A coffin fly flew in my mouth and I swallowed it, should I be worried?

I buried my cat in a water “resistant “ casket with a lid that screwed on on all four corners. I am now thinking of exhuming his body and having whatever remains cremated. What can I expect to find inside? I own my house but know that I probably can’t stay here forever and the thought of having to leave him, destroys me.
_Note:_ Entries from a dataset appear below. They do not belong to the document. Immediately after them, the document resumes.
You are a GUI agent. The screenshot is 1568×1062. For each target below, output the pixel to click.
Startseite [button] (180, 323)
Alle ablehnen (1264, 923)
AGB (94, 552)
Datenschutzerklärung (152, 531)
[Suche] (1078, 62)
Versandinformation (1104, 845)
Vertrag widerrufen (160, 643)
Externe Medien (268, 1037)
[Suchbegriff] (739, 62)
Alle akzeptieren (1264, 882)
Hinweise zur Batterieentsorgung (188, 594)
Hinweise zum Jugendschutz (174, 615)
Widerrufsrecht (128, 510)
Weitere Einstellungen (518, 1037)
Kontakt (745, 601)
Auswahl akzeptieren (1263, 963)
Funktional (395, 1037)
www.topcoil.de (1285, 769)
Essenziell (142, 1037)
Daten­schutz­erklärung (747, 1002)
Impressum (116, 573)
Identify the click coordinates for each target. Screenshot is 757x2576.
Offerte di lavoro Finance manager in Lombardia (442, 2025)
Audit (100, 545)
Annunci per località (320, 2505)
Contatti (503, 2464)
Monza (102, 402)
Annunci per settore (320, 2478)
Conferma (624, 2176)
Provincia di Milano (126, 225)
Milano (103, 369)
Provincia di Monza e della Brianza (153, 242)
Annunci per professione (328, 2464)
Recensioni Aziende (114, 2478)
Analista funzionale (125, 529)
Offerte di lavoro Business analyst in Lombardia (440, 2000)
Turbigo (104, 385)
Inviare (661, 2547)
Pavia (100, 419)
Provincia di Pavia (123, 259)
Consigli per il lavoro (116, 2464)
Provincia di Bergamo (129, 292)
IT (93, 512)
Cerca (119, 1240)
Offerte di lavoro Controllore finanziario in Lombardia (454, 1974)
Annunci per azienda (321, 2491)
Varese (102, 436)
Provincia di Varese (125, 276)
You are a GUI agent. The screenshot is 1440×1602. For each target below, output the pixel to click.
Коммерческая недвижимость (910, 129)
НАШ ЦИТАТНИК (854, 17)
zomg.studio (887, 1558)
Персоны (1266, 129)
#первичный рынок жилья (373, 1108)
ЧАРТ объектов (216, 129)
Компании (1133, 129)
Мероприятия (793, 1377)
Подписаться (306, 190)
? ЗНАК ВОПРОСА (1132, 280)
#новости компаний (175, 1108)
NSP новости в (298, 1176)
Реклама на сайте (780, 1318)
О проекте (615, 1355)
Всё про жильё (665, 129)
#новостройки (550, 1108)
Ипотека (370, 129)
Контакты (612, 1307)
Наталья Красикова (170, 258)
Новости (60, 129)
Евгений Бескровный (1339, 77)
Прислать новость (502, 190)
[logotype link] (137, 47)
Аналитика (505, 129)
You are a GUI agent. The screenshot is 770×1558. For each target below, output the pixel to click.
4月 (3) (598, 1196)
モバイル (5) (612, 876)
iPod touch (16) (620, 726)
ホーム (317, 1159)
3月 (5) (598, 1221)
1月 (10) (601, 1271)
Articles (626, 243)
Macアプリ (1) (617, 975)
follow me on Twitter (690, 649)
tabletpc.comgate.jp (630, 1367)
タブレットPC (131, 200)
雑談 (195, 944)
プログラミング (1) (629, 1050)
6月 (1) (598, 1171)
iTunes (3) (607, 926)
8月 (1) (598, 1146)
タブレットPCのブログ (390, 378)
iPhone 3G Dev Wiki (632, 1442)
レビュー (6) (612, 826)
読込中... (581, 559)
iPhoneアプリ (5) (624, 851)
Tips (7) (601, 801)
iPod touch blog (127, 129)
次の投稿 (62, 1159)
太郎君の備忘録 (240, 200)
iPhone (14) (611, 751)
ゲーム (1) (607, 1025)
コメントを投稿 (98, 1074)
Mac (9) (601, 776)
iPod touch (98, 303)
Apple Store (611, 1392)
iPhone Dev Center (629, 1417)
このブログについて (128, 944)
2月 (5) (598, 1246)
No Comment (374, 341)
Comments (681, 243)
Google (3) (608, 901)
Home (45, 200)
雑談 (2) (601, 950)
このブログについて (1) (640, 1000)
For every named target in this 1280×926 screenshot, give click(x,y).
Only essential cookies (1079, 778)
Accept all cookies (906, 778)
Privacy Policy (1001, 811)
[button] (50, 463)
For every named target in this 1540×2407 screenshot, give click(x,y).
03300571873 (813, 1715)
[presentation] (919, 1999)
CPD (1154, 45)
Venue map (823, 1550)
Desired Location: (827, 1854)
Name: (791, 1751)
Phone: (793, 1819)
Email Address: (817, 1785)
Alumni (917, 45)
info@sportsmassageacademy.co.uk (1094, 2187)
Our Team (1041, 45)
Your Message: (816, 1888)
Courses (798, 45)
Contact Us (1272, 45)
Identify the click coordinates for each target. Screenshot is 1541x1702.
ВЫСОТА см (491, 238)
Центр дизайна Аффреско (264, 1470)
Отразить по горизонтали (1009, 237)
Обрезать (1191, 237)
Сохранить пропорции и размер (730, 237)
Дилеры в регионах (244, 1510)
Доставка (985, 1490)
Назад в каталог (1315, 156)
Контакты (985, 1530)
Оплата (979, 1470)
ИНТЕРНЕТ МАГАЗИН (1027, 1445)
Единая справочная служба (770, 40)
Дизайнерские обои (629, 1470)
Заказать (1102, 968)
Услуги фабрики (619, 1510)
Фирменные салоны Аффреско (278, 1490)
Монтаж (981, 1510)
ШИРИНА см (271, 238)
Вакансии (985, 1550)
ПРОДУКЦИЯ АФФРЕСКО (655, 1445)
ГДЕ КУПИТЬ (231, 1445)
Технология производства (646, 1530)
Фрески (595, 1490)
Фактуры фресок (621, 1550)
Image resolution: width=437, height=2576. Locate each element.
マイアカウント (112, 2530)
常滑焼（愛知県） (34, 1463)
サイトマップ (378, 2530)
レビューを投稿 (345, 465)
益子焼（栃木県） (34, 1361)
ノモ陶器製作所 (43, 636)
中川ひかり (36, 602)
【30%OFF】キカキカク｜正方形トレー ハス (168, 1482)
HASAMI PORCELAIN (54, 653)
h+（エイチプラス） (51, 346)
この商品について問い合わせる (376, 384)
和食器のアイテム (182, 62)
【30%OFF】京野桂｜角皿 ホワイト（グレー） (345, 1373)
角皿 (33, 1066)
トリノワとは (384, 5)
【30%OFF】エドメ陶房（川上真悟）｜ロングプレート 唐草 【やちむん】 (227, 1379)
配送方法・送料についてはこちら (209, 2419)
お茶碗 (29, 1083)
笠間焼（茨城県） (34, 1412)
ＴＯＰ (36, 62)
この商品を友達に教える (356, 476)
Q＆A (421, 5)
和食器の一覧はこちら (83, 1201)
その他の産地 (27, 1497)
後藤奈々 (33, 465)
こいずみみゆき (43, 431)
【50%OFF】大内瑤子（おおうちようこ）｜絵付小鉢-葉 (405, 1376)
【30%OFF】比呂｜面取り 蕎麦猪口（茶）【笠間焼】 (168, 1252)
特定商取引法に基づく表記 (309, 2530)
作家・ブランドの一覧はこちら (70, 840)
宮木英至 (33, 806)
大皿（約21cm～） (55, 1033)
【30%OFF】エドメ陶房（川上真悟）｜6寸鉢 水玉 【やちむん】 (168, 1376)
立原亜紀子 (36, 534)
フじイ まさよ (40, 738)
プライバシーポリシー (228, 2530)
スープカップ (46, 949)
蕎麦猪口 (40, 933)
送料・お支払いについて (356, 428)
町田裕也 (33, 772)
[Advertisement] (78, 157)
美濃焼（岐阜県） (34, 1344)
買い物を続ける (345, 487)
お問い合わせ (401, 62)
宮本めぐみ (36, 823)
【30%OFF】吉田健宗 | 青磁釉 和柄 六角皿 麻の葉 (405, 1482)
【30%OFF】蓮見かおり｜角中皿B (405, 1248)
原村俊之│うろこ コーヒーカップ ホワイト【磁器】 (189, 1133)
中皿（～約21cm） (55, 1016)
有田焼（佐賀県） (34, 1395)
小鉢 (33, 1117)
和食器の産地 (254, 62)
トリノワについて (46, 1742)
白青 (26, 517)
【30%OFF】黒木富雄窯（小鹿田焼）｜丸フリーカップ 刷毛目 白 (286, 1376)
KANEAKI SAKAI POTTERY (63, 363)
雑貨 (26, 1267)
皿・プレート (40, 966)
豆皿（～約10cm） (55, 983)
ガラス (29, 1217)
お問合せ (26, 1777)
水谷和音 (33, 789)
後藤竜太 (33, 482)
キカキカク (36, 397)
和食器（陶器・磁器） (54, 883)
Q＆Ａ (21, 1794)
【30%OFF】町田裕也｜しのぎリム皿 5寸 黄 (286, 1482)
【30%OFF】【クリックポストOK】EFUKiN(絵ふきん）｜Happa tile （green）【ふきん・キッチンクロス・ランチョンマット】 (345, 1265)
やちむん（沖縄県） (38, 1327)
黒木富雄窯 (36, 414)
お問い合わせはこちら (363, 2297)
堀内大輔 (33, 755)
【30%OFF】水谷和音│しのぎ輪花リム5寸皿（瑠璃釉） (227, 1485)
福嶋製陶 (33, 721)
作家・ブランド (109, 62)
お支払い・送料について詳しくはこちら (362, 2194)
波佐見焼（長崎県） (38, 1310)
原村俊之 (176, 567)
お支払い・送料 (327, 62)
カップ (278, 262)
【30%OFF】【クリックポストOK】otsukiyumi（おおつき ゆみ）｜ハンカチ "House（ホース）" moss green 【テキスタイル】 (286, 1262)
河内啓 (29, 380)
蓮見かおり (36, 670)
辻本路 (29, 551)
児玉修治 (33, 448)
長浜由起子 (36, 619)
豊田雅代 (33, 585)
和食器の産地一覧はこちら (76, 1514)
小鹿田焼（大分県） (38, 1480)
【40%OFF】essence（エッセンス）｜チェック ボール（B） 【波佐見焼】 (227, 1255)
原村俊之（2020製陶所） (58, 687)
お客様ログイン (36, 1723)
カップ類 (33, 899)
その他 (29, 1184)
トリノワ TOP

The author responds: Hi Melissa! I am sorry for this delayed response. It is very difficult to know what you will find if you decide to exhume your cat's remains. The biggest factor here will be time since burial. As far as moisture, even coffins sold for people that are supposed to be watertight are unlikely to remain so forever, so a pet coffin would be the same. How much moisture has entered the coffin depends on the moisture at the burial site in addition to the construction of the coffin. Coffin flies, and other decomposers, would actually be of benefit if they entered the coffin (and they are very good at entering coffins)! The role of decomposers is to "clean up" decaying organic material, so the best case may be that they have done their job and the remains are dry and mostly bones, as in the case discussed in this blog from Colma. You could then cremate the dried remains. If the burial took place some years ago and is in a relatively dry area, it is reasonably likely nature will have taken its course and this is what you will find. I wish you the best with this endeavor, as a cat owner myself I understand how difficult the idea of leaving your cat's remains must be! -- Emily

I ran across your article after I visited the Johnson Island war cemetery in Ohio where I noticed large amounts of what I thought were gnats located all over ever section of the cemetery that had grave markers. I noticed when I went to one end of the cemetery where no grave marks where there were no fly's. This cemetery had its last burial in 1865 yet today there are swarms of fly's over the graves. I found it rather odd to see this occurrence so many years after the last burial.